Brief A:
In the songwriting post, reproduce word for word the passage that starts at "Writing songs isn't" and ends at "song right there.".
Brief B:
Carry the songwriting post forward, picking up right after its last sentence.

Supplied text:
==============================

A blorg about brewing beer and writing songs

29 Oct 2009

This is not a love song

Writing songs isn't all that hard. You can slap out some 12 bar blues in a few minutes. You can write some lyrics about the first thing you see "Gotta lotta chickens in my underpants". There you go, that's one song right there.

I'm a big fan of this kind of songwriting, but sometimes I want to do a little bit more. Every since I met my wife I've wanted to write a song for her, but what I have found is that writing a song for and about something I really care about is hard. Once I have a topic that really matters, I want the song to be listenable, meaningful and express what I actually want to express. Since my wife is the best person I've ever met, I feel that a song made for her is pretty important to get right so I have put a bit of thought into this one. I know I'm doomed from the start because I can't write the best song in the world, but I'm all about embracing my imperfections so it was time to just do it.

==============================

Given information:
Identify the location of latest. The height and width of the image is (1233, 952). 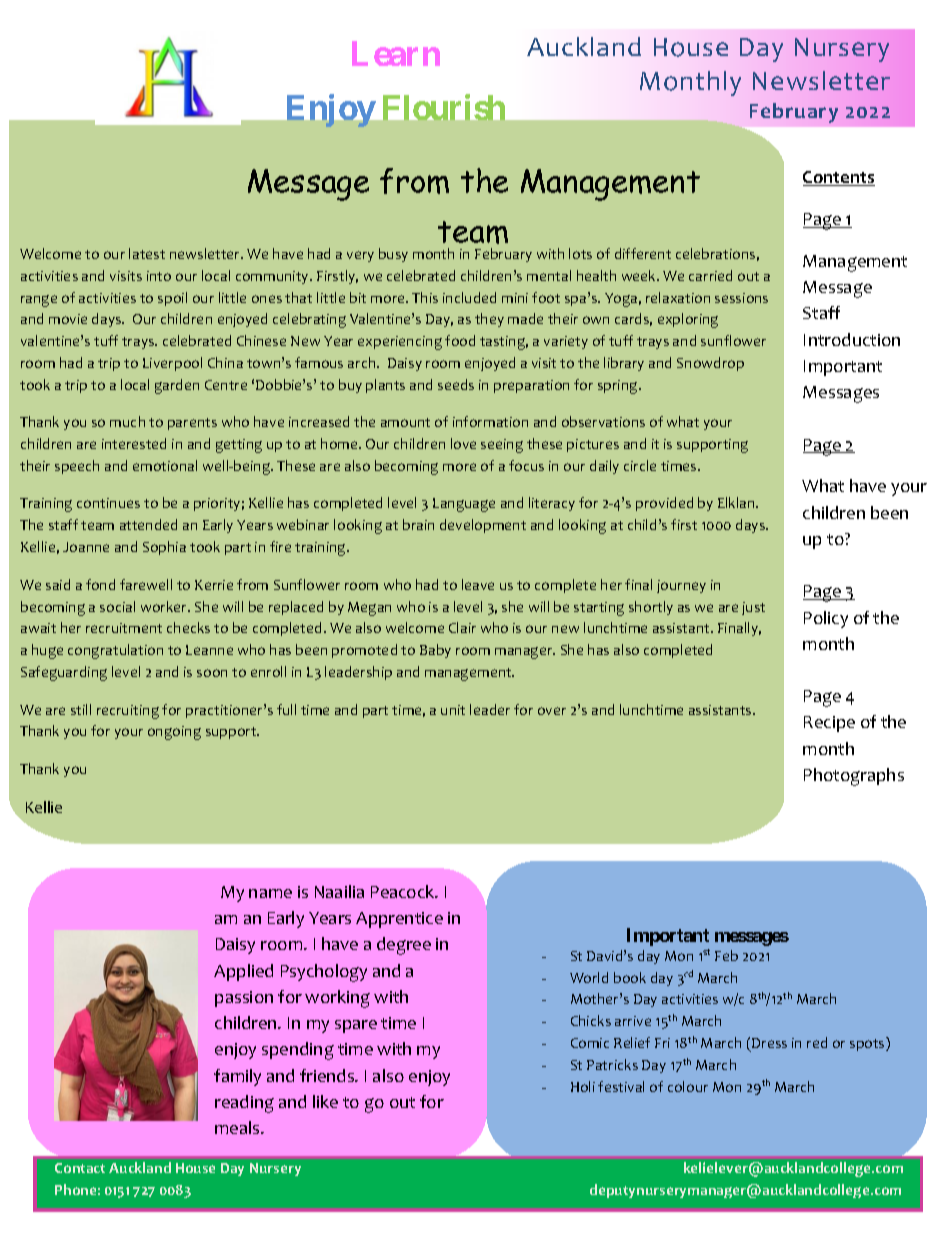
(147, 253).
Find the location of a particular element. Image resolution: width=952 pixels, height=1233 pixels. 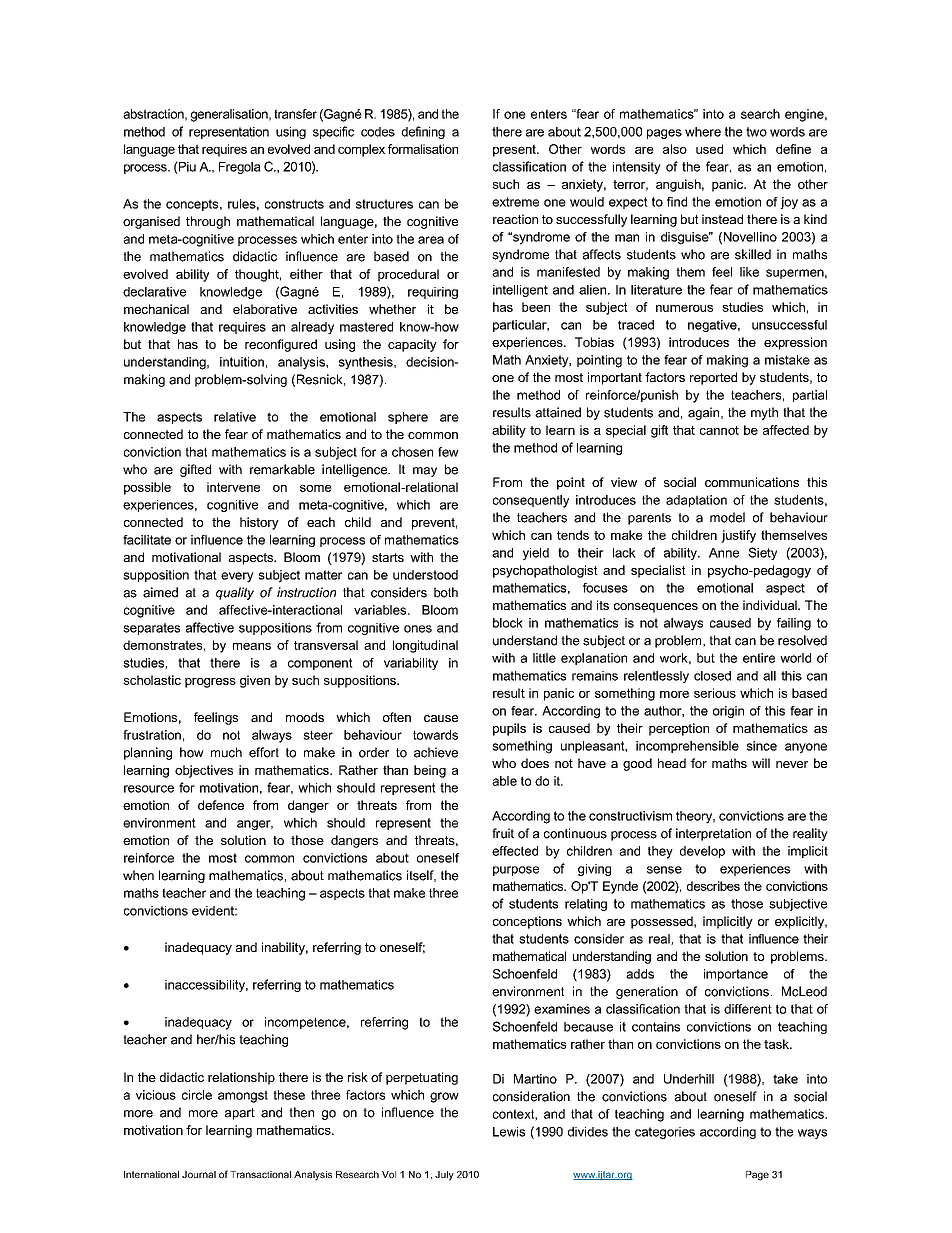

==============================

Task result A:
Writing songs isn't all that hard. You can slap out some 12 bar blues in a few minutes. You can write some lyrics about the first thing you see "Gotta lotta chickens in my underpants". There you go, that's one song right there.

Task result B:
I put together a list of things that I know she likes in a song, and came up with:
  • my wife loves pop music
  • she likes songs with counting in them
  • she likes a song with a catchy hook
None of these elements really sum up anything that Meat Pig have previously made, so this song was going to be a bit different, and yet, as it turns out, it seems that Meat Pig are not capable of making a non Meat Piggy song.

Song Form

I wanted to try something a little unusual for the song form. My original idea was a through-composed song, but that's hardly pop. I then got excited about the idea of a song with the form ABAB, where A and B are both verses and there is no chorus. I ended up with something more complicated, an ABCAD format.

A is an instrumental into
B is the verse
C is a one bar chorus, very minimal!
D is a divergence, a second verse format with a change in style but keeping the key and tempo.

The whole thing is repeated twice and comes in around the 2 minute mark. This is my preferred length for a pop/rock song, as it forces you to be concise. Say what you want then get the fuck out. I'm reminded of Frank Black; in my vague memory of an interview he was talking about the song length of many of the songs on doolittle. Arguing over the length with his producer he claimed that if you look back on all the old delta blues masters you'd see that most of their songs last about 2 minutes. This is important to me cause the tendancy to get self indulgent is always there, waiting to leap out and ferociously bore your audience.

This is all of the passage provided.